Tuva’s technology is designed so students can explore data and look for patterns without spending valuable class time fussing with columns and rows and constructing graphs in a spreadsheet.

  • Tuva’s platform and tools are flexible, allowing students to easily look for visual patterns from different angles while keeping the context of the inquiry in mind.
  • Students make analytical decisions such as which attributes to graph, which categories of data to include (or not), and what kind of graph to make to explore a stated question.
  • Tuva’s tools support both informal and statistical reasoning about data.
  • Tuva’s platform includes features that make it accessible to visually-impaired learners.

Data Literacy Framework

Once students understand the different kinds of graphs they can create and they have access to tools to be able to do it easily, they are ready to learn how to make active decisions about how to explore and analyze the data depending on what they are trying to find out. The way a question is worded gives clues about how to graph data – what kind of graph to use, what attributes to put on the axes, and which subsets of a dataset to include (or not). Tuva provides a framework for reasoning through how best to graph data to keep students at the center of the process of graphing and analysis. If students are told how to graph data, they can’t learn how the purpose of an inquiry (the question) relates to deciding how to proceed with graphing and analysis.

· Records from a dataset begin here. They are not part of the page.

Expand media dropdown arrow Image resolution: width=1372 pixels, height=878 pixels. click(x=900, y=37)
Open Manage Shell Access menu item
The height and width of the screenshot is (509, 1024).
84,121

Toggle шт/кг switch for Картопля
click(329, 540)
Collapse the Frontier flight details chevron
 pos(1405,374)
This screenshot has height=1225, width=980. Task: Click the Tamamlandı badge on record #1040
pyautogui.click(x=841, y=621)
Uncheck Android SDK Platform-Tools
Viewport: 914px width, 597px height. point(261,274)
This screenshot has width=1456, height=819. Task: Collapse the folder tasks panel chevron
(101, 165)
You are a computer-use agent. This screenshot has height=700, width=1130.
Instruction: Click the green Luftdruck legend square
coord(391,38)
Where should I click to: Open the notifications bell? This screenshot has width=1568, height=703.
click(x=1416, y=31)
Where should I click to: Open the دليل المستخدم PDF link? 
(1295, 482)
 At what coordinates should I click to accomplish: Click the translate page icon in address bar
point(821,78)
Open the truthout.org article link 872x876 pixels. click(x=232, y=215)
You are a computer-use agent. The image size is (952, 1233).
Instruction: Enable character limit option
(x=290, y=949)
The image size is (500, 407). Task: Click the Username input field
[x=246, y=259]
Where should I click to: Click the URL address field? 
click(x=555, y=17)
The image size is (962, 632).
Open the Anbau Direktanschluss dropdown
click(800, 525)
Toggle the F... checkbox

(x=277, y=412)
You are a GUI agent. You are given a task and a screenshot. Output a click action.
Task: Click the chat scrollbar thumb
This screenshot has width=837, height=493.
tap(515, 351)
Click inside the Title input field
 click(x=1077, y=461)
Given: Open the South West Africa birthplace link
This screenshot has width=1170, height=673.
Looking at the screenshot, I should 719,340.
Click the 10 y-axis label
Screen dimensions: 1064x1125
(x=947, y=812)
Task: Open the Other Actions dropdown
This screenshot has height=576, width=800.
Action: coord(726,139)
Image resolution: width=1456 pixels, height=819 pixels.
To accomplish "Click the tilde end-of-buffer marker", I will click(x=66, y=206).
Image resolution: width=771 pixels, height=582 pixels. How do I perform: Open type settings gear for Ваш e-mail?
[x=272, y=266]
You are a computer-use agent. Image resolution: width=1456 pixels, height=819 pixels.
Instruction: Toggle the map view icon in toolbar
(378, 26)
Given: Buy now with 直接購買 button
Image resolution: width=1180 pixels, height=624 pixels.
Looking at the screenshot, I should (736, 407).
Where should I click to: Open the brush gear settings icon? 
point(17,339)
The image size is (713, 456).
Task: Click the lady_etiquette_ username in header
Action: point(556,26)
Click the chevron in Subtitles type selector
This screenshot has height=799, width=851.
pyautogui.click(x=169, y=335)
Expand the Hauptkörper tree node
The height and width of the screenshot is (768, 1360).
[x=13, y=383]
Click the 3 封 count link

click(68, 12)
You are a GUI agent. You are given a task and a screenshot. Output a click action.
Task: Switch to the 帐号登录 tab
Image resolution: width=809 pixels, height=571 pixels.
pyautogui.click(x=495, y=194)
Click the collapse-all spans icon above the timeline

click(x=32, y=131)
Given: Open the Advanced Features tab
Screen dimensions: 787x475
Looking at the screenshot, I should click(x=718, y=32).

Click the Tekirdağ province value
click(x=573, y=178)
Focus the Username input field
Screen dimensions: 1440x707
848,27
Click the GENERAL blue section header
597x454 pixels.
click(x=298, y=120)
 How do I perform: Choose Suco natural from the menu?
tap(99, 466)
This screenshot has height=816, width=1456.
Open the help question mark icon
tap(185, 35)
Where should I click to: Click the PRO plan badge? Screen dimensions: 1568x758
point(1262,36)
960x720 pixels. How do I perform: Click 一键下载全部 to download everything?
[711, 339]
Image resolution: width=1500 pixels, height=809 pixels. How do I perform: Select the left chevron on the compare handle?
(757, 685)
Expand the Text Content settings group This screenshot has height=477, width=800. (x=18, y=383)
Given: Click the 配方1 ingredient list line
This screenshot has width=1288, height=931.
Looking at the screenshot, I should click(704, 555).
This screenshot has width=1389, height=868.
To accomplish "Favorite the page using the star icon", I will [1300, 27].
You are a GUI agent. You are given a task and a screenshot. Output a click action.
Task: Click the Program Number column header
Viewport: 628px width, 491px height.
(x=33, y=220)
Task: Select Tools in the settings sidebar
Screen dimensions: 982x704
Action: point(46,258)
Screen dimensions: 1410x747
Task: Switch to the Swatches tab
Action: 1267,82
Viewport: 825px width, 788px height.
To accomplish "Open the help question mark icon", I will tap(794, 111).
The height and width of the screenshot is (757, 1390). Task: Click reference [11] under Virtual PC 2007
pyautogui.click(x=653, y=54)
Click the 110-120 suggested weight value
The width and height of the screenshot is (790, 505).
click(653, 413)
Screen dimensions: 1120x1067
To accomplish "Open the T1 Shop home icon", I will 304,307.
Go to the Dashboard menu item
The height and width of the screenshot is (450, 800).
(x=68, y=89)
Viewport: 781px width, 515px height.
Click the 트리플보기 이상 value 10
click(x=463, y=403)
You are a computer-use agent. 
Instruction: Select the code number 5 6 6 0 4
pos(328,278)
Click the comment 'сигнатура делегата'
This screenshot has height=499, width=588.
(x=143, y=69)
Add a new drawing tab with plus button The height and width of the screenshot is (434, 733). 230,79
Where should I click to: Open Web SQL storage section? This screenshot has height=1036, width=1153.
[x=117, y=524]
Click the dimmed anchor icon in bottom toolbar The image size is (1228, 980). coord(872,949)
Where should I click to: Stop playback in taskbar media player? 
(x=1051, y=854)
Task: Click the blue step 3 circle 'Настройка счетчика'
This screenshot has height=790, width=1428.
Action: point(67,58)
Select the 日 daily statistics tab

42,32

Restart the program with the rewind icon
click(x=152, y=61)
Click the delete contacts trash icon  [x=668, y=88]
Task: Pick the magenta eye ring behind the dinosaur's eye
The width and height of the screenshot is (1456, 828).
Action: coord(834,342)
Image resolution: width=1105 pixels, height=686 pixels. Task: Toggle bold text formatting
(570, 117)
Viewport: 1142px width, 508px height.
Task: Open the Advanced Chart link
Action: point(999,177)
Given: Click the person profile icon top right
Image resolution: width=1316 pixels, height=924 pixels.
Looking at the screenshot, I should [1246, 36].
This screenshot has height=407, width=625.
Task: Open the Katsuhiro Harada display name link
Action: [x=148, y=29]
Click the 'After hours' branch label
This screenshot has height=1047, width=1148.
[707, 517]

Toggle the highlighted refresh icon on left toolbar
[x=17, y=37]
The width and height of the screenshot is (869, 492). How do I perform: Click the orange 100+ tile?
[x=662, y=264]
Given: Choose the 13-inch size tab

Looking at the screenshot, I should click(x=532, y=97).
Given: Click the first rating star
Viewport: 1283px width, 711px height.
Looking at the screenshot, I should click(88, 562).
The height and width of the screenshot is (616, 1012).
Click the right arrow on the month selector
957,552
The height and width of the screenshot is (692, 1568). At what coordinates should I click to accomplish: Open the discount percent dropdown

Once students are familiar with different kinds of graphs and have access to tools to create them easily, they are ready to learn how to make active decisions about what kind of graph to use in a given situation.

Data literacy requires students to take reasoned steps as they make sense of patterns in data. We expect students, with scaffolding and guidance along the way, to ultimately be in the driver’s seat when it comes to using data to investigate questions, compile evidence, and respond to problems with possible solutions based on evidence. We expect data-literate students to make reasoned decisions about how to interpret and present evidence, and to be able to critique, revise, and reconsider in light of new data – to think on their feet as the world changes around them.